The birth of the hotchpotch movement for the Islamic State of Iraq and Syria (ISIS) is in many respects a reaction to the failure of west’s interference in the Middle East, and its support of the state of Israel against the stateless Palestinians.President Trump has dropped all the pretentions of his predecessors and fully aligned his America-First policy with the Israeli-Only policy of the re-elected Benjamin Netanyahu. Even though Trump has found common cause with Arab countries who are opposed to Iran and ISIS, the fundamental source of the Arab world’s resentment against America and the west is not disappearing anywhere. Even though, ISIS has been dealt a crushing territorial defeat, its capacity to sporadically sprout attacks in far flung places is a constant worry to the Americans.

The Easter Sunday attack in Sri Lanka is being seen by the Americans is one such attack in a far-flung location. As commented in the New York Times yesterday, the Sri Lankan attacks came four weeks after the "ISIS caliphate was erased in Iraq and Syria, four months after Trump had declared victory over ICIS. Even though there is no overarching evidence about the role of ISIS in the Sri Lankan attacks, observers have pointed out the many indicators of ICIS’s inspirational involvement in the attacks. They view the Sri Lankan bombings as a "harbinger for a new phase of ISIS attacks."

Whatever might have been the provocations for its genesis, the methods and madness of ISIS do not belong in a civilized world. Since Sri Lanka has been sucked into its orbit, it has no choice but to act in concert with others. But a greater part of what Sri Lanka can and must do involves domestic politics and the way in which the state will reconfigures its relationship with its plural population and address their specific resentments. Historically, political resentment among the Sinhalese was manifested by the JVP insurrection, the LTTE took the Tamil resentment to unprecedentedly deadly levels, and now the Muslim resentment has been devastatingly played out by a small group of Sri Lankan Muslims on Easter Sunday. But unlike the JVP and the LTTE, which had no external inspiration, the National ThowheethJama’ath, or its splinter group, would seem to be driven almost entirely by external (ISIS) inspiration.

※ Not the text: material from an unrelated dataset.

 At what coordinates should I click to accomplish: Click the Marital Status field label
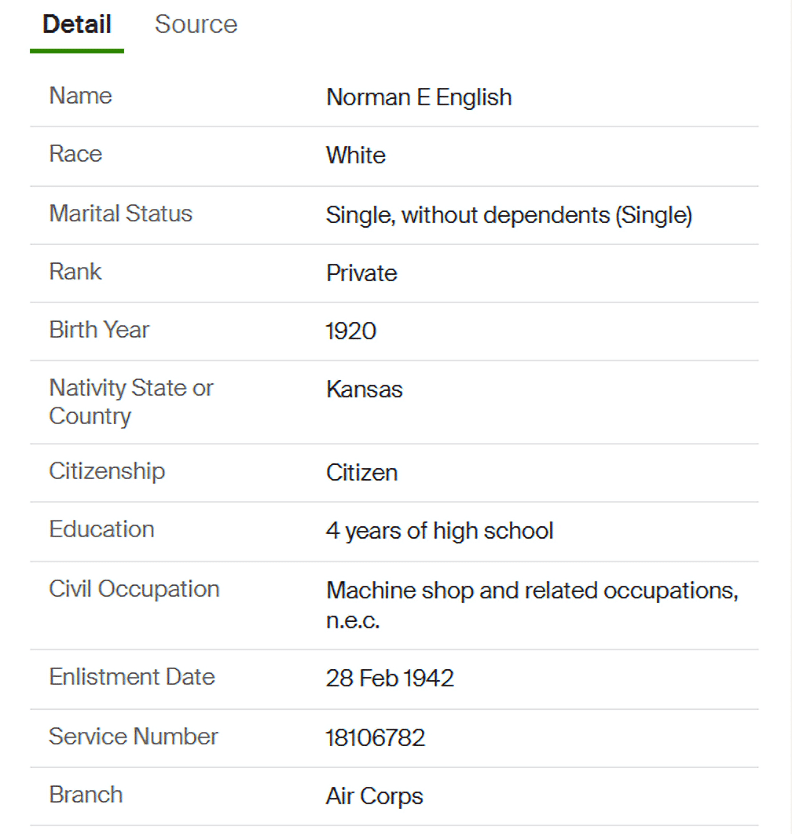click(121, 213)
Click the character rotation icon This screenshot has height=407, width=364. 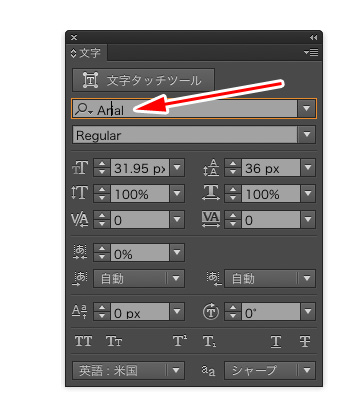coord(211,312)
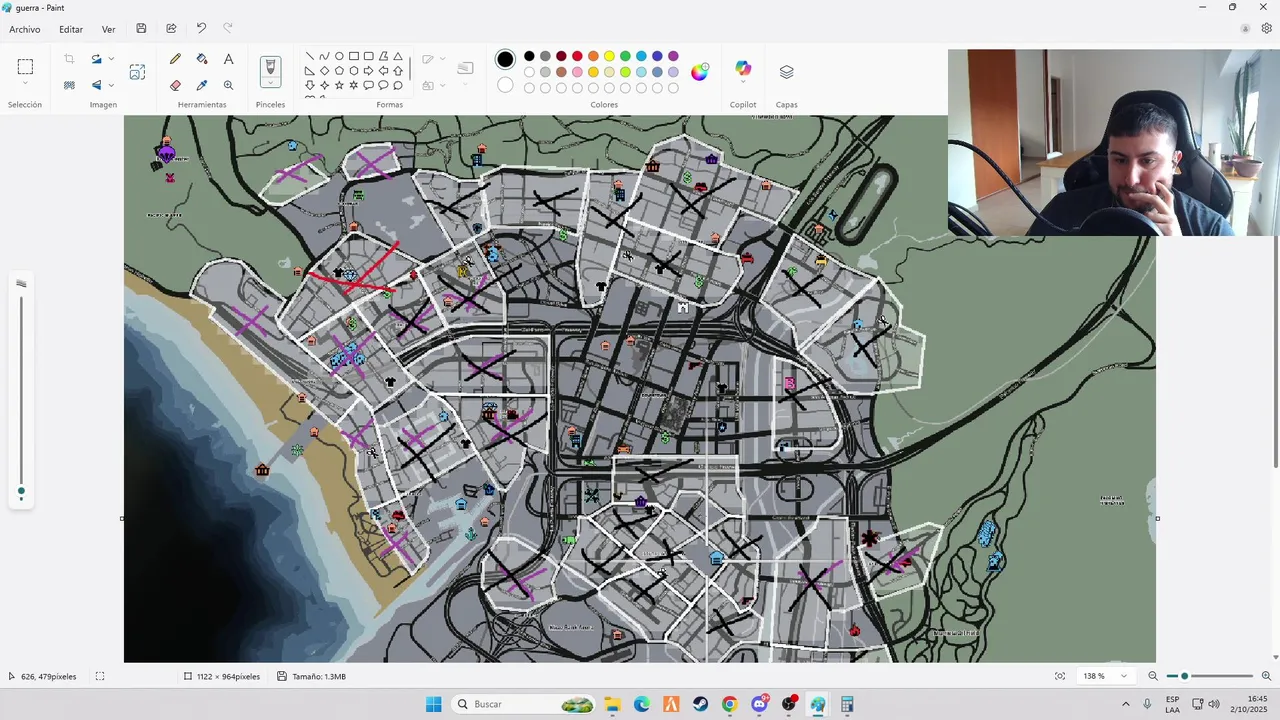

The external inspiration did not start with ISIS, or come about in a sudden flash. It has been building up over a number of decades and through multiple channels. Yet, without dismissing the domestic support for the Towheeth group as lunatic fringe, it is fair to say that the overwhelming feeling in the Muslim community to the group and its actions on Easter Sunday is one of horror and revulsion. The current and future governments must consolidate this sense of horror and revulsion among broad sections of the Muslim community and encourage them to push back on the fundamentalist abuse of their religion by small groups of misguided individuals.